What We Learned from our Supper Club Feedback Workshop

 
 

Last week, we hosted Supper Club Vol. 2 at our new office space, The Elizabeth, and welcomed female business owners across various industries for some coffee and peer feedback. It was truly a joy to learn about each of their unique journeys, and it even turned out encouraging to piece together threads of struggle common to the whole group. When we’re brave enough to share, don’t we always end up finding out that we’re not alone in the hard things?

Curious about what’s challenging other business owners? Here were the most common questions asked during Friday Forum —

  • What Instagram content are you most interested in consuming from me?

  • How do I engage with clients before and after they work with me?

  • How do I get more traffic to my online and/or physical store(s)?

  • What’s your biggest hurdle to signing up for my services?

  • How do I convince clients that they need my services?

    How do I present my services and products in a way that is clear and digestible to potential clients/customers?
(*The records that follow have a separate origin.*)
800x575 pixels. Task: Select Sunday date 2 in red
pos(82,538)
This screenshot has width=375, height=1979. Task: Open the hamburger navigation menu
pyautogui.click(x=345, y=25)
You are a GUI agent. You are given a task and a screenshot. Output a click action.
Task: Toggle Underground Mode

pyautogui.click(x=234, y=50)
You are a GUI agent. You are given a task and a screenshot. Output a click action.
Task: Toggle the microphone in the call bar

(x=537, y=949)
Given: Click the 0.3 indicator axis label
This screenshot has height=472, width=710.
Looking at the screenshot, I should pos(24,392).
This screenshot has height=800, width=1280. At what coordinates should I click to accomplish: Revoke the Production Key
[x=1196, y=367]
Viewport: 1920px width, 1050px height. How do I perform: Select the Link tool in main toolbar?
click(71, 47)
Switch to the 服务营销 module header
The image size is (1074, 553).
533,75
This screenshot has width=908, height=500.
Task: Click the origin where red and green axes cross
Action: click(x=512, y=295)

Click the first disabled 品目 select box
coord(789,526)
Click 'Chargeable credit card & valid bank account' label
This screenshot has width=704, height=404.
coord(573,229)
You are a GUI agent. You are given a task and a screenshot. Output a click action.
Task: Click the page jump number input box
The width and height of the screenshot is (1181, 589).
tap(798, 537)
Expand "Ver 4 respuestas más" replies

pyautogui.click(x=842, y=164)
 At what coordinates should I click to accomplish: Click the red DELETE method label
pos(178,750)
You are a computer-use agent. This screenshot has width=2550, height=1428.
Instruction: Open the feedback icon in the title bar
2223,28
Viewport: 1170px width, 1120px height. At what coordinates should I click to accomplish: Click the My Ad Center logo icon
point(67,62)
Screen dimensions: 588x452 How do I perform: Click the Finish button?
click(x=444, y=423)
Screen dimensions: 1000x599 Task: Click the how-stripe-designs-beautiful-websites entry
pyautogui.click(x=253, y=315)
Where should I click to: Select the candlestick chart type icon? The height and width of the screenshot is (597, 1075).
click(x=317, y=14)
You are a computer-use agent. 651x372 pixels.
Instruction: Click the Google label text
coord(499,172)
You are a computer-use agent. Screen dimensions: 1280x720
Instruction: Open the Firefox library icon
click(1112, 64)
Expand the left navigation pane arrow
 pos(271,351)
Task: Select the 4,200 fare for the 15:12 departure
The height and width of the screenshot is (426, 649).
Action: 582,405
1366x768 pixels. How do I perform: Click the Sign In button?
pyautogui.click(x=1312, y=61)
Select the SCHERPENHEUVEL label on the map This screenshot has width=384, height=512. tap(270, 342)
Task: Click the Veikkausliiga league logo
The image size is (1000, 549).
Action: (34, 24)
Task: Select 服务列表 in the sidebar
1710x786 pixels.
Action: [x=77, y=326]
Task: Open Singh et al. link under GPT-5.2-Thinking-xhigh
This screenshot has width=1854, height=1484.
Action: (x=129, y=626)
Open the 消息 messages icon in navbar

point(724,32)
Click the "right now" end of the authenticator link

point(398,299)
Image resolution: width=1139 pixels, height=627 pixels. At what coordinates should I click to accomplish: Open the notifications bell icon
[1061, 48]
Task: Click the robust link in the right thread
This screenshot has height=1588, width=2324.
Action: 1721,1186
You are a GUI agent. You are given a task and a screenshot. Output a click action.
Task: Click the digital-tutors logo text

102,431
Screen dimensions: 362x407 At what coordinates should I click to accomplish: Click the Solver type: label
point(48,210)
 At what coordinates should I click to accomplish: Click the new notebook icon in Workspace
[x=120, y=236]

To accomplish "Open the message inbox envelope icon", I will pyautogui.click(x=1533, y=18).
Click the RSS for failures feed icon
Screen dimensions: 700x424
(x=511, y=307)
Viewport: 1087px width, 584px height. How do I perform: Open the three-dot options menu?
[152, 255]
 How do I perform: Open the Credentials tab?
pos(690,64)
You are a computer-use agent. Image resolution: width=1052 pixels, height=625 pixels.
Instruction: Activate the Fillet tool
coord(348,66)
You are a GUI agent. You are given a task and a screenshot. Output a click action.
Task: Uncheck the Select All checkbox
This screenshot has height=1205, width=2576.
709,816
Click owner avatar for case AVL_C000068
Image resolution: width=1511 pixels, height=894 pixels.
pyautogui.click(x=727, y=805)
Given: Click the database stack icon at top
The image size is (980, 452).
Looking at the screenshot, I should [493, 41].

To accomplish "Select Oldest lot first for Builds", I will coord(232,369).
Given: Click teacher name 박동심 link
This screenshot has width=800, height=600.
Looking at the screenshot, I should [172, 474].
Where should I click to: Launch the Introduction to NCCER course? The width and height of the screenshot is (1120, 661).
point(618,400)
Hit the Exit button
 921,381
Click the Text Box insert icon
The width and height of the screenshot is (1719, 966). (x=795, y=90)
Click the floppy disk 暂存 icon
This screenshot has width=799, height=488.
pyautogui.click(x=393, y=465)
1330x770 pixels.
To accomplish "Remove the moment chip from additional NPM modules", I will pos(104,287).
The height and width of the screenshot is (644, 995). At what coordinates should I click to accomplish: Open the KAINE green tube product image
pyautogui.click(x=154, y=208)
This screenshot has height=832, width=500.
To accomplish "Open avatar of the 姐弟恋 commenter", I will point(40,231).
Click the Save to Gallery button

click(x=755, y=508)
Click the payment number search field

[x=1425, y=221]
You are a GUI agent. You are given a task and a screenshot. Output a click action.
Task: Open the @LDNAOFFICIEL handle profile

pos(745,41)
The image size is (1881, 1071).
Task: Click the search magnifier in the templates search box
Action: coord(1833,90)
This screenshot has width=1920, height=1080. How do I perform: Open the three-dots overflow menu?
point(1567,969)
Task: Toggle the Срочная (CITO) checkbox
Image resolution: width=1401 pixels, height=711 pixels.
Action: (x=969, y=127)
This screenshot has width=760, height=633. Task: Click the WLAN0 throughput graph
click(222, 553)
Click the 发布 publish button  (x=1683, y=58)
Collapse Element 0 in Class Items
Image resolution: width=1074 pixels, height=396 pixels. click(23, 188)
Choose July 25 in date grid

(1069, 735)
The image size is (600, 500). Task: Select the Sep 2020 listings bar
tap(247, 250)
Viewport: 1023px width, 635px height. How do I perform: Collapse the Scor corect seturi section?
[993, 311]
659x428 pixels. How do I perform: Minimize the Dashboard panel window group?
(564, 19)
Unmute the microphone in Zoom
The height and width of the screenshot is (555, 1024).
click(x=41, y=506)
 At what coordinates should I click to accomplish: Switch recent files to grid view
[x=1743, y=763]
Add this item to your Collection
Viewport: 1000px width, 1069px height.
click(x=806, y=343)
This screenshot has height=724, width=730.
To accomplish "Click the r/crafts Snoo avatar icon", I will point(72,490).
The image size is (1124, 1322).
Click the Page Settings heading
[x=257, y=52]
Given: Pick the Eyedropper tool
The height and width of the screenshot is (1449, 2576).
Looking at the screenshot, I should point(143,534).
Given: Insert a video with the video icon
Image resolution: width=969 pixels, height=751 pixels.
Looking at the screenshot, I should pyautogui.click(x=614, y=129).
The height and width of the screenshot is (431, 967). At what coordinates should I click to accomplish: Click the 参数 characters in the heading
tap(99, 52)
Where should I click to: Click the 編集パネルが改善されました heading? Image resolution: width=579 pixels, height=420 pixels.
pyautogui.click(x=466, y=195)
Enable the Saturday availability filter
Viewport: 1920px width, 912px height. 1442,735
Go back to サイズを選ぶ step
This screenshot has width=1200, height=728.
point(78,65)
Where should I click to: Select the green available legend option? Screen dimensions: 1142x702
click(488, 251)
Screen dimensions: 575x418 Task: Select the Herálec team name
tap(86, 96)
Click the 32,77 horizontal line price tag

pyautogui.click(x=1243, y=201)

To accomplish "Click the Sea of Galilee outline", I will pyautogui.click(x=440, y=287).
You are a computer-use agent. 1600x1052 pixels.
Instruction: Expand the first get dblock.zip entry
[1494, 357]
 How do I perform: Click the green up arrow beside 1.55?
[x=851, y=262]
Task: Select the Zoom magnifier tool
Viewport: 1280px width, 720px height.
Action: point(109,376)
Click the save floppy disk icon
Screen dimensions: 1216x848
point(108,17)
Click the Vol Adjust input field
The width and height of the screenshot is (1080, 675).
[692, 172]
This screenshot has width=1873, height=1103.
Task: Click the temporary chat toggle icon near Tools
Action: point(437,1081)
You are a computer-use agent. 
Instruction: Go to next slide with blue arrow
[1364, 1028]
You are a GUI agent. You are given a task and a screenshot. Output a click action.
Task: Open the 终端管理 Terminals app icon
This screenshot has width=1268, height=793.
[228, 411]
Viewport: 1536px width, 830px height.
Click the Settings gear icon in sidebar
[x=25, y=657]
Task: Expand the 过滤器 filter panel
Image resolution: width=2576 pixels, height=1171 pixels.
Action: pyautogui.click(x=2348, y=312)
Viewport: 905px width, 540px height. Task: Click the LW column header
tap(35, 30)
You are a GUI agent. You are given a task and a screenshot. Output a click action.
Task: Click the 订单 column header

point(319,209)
Everybody generated a LOT of ideas for each other. It was incredibly powerful, and I so enjoyed sitting back and witnessing such a swarm of brilliance.

Here were my three strongest takeaways from everything they said—

Your sales strategy and marketing efforts need to focus on BIG PICTURE human needs and how your products and/or services meet those needs.

A lot of the questions were around how to convince potential clients that they need your products and/or services. The feedback given was about ensuring those potential customers understand the cost of NOT working with you and/or buying your products. I’m reminded of this quote from Donald Miller in his book, Building a Storybrand

“All great stories are about survival—either physical, emotional, relational, or spiritual. A story about anything else won’t work to captivate an audience. Nobody’s interested. This means that if we position our products and services as anything but an aid in helping people survive, thrive, be accepted, find love, achieve an aspirational identity, or bond with a tribe that will defend them physically and socially, good luck selling anything to anybody. These are the only things people care about.“ - Donald Miller

You need to provide value to customers throughout the entire sale cycle—before working with you, while working with you, and long after working with you.

There are a million ways to provide value to customers. Some of the ideas we considered were online courses, Instagram live interviews, evergreen email sequences, Patreon, Substack, PDFs, blogs…. the list goes on. In order to remain top of mind and to encourage referrals (the most effective kind of leads), you need to be constantly asking yourself, “how can I provide value to my audience today?”

If you don’t have community, create it.

You need people off whom to bounce ideas, people to share life with who ‘get’ the entrepreneurial journey. If you don’t presently have such a community, go ahead and change that! Start a gathering of local business owners and begin facilitating practical conversations that foster creativity and partnership. There will be great return on your time and effort, and it will be incredibly nourishing to your entrepreneurial spirit!